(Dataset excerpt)
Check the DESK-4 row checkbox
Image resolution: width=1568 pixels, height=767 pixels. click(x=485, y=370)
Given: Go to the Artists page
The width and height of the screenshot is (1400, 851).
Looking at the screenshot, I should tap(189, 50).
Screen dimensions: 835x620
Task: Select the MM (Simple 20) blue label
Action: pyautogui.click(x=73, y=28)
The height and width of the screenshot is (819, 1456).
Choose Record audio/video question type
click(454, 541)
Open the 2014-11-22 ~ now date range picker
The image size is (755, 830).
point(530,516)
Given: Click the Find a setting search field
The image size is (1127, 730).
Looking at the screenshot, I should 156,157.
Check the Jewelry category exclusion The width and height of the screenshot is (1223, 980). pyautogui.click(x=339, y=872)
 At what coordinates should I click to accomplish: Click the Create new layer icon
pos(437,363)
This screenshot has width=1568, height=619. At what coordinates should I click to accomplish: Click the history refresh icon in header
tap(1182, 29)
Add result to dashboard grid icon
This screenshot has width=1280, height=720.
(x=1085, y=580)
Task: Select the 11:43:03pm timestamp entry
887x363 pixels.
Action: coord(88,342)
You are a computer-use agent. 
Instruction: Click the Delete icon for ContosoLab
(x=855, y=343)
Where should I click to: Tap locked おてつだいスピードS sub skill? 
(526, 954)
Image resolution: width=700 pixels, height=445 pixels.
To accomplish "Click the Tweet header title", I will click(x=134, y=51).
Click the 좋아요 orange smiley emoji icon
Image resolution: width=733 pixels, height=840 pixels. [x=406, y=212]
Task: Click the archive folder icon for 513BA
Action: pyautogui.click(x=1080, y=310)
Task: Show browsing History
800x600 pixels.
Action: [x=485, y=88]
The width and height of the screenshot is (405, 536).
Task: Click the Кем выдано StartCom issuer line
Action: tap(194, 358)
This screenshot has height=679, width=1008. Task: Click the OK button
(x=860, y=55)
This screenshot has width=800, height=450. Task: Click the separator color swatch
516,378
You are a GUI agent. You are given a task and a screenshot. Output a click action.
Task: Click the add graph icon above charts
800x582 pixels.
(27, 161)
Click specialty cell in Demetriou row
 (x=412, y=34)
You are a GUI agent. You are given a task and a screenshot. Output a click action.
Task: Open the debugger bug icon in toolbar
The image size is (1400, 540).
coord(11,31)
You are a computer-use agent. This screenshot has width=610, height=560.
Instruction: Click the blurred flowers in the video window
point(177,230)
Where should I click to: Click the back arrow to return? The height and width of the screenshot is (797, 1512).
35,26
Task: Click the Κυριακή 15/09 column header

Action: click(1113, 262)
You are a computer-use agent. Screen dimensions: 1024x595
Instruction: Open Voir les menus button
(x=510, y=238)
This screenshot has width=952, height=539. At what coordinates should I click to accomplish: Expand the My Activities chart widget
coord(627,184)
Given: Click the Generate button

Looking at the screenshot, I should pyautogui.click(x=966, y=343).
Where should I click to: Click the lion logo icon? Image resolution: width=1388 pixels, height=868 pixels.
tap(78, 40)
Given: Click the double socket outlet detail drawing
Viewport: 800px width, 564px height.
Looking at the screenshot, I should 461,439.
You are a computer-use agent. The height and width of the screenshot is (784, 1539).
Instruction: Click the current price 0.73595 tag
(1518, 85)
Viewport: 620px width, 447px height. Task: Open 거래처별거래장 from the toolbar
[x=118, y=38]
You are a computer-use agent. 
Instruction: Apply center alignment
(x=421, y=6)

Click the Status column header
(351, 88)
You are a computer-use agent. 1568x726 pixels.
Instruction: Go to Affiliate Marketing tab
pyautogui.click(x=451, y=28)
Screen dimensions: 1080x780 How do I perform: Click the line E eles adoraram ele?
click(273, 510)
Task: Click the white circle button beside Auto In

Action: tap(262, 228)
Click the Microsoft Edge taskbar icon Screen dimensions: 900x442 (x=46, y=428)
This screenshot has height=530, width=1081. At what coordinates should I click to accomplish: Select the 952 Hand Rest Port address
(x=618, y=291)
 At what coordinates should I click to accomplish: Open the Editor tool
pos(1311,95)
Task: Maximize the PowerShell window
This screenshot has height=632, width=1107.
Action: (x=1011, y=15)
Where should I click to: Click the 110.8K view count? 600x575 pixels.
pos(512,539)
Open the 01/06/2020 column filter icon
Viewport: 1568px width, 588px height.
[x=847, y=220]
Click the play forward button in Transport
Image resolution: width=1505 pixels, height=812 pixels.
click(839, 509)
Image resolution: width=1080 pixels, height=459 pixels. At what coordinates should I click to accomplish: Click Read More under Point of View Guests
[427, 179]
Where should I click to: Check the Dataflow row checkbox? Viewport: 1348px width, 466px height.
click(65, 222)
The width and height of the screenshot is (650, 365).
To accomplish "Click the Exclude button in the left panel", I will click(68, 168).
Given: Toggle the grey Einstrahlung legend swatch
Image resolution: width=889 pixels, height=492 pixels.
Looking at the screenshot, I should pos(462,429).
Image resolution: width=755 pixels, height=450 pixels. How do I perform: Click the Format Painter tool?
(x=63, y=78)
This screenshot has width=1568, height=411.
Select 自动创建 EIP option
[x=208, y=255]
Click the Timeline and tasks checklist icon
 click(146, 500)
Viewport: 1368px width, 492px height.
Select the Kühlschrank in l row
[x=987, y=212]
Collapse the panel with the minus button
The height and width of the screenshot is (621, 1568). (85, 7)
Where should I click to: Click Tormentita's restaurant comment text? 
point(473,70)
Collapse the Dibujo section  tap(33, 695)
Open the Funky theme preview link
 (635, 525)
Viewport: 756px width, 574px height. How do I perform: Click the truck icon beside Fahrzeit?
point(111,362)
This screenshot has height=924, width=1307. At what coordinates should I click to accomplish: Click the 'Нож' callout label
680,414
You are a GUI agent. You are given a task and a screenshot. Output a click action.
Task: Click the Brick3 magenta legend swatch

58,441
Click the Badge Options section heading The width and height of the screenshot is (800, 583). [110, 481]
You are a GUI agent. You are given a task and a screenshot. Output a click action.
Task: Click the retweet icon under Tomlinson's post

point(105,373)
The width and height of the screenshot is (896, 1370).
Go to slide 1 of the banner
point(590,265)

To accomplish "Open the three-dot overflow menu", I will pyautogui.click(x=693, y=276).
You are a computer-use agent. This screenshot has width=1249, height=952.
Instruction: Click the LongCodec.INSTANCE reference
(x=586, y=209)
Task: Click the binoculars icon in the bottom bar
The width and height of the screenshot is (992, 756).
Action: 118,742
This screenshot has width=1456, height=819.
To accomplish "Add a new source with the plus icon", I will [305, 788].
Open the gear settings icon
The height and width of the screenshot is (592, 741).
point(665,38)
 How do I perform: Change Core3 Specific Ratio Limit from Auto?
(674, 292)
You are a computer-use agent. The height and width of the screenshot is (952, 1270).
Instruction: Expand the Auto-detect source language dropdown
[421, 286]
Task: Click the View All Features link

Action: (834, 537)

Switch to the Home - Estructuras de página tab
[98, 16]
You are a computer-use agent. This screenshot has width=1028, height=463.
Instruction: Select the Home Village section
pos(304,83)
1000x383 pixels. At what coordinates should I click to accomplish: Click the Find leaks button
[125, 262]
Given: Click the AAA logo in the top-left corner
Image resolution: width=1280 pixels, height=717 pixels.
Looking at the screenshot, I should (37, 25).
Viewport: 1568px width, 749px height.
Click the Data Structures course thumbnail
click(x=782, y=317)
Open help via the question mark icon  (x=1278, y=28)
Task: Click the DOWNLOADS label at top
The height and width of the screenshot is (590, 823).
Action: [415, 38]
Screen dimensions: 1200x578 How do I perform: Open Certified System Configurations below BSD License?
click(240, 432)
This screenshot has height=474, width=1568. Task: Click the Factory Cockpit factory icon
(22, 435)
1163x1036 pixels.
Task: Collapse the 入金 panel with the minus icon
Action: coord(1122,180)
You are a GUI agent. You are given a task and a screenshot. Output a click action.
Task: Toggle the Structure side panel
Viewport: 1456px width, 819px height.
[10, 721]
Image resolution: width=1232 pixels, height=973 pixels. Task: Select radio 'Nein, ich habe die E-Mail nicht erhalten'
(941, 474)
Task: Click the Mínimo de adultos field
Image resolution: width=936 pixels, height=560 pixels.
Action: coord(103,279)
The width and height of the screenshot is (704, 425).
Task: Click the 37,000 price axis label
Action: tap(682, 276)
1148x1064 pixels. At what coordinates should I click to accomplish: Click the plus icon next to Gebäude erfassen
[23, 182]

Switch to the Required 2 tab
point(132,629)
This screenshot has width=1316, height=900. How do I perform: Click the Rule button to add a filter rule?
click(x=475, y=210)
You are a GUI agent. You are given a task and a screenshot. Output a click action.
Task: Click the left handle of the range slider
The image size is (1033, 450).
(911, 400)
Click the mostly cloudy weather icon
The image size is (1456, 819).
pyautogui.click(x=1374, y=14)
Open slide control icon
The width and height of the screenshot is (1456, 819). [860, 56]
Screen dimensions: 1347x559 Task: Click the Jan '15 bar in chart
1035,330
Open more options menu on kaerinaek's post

> _TO DO_:
Please retype the items word for word, from the first line up to and including the line with "Action: pyautogui.click(x=73, y=28)".

> _EXERCISE ANSWER_:
Check the DESK-4 row checkbox
Image resolution: width=1568 pixels, height=767 pixels. click(x=485, y=370)
Given: Go to the Artists page
The width and height of the screenshot is (1400, 851).
Looking at the screenshot, I should tap(189, 50).
Screen dimensions: 835x620
Task: Select the MM (Simple 20) blue label
Action: pyautogui.click(x=73, y=28)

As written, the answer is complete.